The third conduit, on its turn, has bores close to one of its ends, which provide communication of the inside of the third conduit with the external region of the tube, the other end being connectable to a suction device, so that the secretions existing inside the tube can also be sucked. The orifices also remain in the back wall of the tube that is related to the back wall of the trachea, have a diameter equal to or smaller than that of the conduit that has given rise to them, and are in number of three in the oropharynx and three in the trachea, over the cuff 1 by one centimeter when the latter is totally inflated, and are away from each other by 1.5 centimeters.


In addition, the second and third conduits are connectable by their ends to a first 3-way connection means, coupled to the external suction device and provided with a switch that permits suction at each of the conduits separately or at both conduits at the same time. In this way, depending upon the position of the switch, either the secretions existing inside the tube alone can be sucked (through the second conduit) or the secretions existing in the external region of the tube (through the third conduit), as well as the secretions of both regions at the same time.


According to an embodiment of the present invention, the first conduit is connectable to a second 3-way connection means, provided with a switch that enables one to control the operation mode of the probe.
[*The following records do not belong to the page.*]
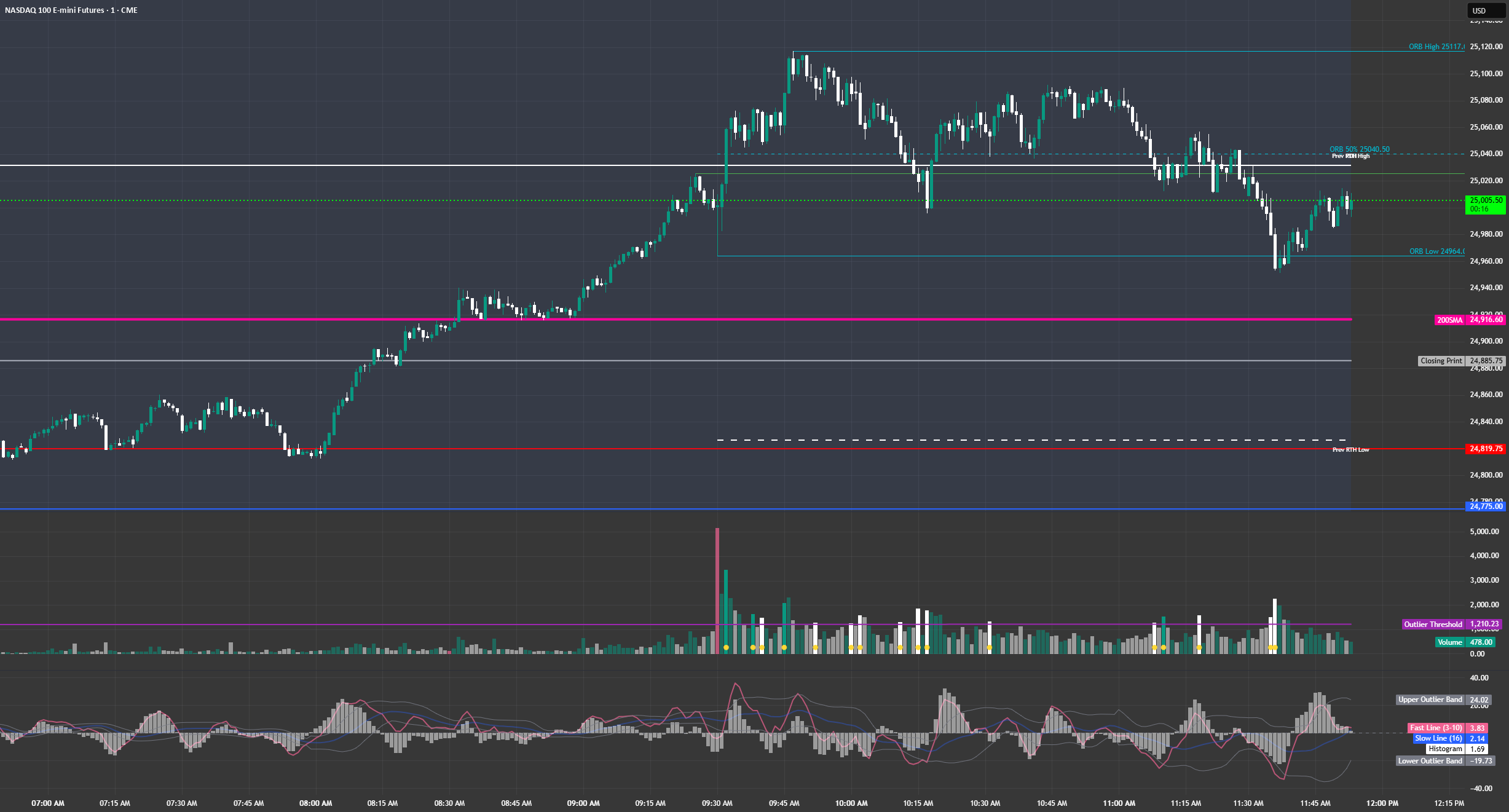The width and height of the screenshot is (1509, 812).
Task: Click the Fast Line (3-10) label
Action: 1436,728
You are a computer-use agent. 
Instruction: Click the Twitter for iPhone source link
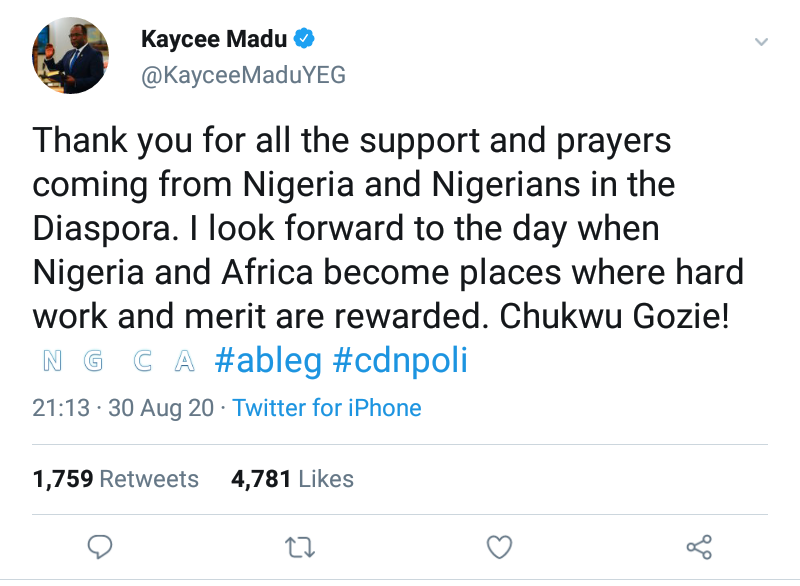click(x=327, y=408)
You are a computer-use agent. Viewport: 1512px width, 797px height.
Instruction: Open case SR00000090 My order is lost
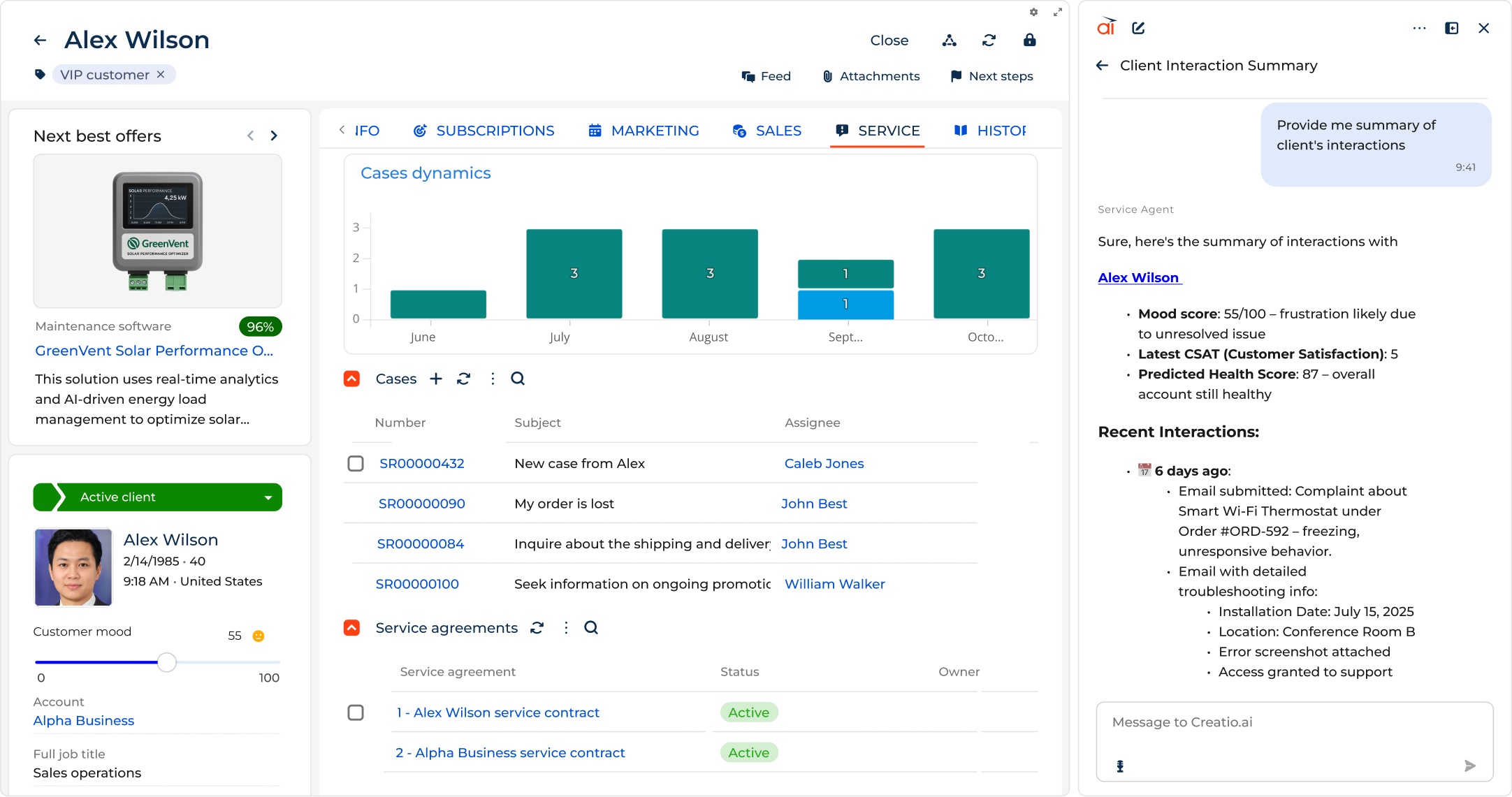[422, 503]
In this way, the probe may also be used in the conventional manner, with non-physiological pressure, depending upon the position of the switch. In this case, the cuff is inflated by injecting a fluid into one of the ways of the connection means and remains permanently inflated.


The probe is further provided with a second monitoring cuff, located around the first conduit, also linked to the inside of the first conduit in the region close to the opening of the tube that receives air insufflation, which is inflated and deflated at the same rhythm as the inflation and deflation of the first cuff takes place. The second cuff is used for monitoring the functioning of the first cuff, since it will only be inflated if the first cuff is intact. It is used mainly as a hypertension relief valve, since the cuff is elastic and extensible, absorbing any excess pressure, so that the cuff, at most, only rests against the trachea without damaging it. The trachea is more resistant than the satellite cuff. For this reason, the satellite cuff expands and even blows out in cases of too high pressure, making impossible the barotraumas over the trachea walls.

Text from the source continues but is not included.